◆ WRITTEN TASK
Reproduce the lines below, substituting "toolbar" for "palette" and leaving everything else unchanged.

◆ THE RECORDS
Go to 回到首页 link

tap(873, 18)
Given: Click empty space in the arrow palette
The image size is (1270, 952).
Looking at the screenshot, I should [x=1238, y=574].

◆ TASK OUTPUT
Go to 回到首页 link

tap(873, 18)
Given: Click empty space in the arrow toolbar
The image size is (1270, 952).
Looking at the screenshot, I should [x=1238, y=574].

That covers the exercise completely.